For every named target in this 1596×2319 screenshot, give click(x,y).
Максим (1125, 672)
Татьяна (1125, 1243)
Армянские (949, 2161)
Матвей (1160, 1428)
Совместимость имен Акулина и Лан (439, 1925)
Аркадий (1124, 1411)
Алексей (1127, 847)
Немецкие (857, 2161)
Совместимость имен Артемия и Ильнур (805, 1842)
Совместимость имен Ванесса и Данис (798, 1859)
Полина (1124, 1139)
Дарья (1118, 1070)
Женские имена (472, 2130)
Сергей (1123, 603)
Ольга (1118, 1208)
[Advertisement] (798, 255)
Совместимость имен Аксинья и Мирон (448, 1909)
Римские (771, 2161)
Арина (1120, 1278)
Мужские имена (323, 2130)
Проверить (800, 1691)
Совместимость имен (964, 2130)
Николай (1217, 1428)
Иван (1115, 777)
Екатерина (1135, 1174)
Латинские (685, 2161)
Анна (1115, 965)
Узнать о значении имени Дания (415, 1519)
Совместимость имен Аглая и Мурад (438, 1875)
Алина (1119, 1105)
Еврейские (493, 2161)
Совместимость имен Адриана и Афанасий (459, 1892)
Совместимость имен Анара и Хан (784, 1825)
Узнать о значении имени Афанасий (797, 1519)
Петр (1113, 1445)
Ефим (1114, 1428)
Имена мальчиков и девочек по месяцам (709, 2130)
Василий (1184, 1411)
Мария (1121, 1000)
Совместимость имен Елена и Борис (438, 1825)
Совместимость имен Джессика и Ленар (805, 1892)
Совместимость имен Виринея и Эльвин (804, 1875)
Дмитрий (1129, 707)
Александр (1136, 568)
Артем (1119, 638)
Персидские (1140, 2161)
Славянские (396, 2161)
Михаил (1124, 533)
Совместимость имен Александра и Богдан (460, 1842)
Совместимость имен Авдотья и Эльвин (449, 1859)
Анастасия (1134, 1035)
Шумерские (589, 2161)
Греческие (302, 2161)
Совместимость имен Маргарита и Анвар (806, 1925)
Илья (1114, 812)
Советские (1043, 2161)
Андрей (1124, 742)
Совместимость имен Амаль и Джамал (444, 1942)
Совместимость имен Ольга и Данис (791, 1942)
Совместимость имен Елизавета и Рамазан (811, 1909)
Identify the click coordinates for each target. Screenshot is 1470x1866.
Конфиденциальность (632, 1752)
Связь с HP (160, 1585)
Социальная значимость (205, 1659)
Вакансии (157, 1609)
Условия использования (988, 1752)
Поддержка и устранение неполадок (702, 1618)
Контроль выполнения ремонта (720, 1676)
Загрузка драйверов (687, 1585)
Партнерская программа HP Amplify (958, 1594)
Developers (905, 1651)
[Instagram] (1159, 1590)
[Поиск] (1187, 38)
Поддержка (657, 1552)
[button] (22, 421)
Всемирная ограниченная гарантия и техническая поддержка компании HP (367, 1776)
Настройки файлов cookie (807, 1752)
+ + + + + + +
» Exercise objective
What is the number of lines above that contain the word "Ольга"? Answer with that number only.

» Task answer
2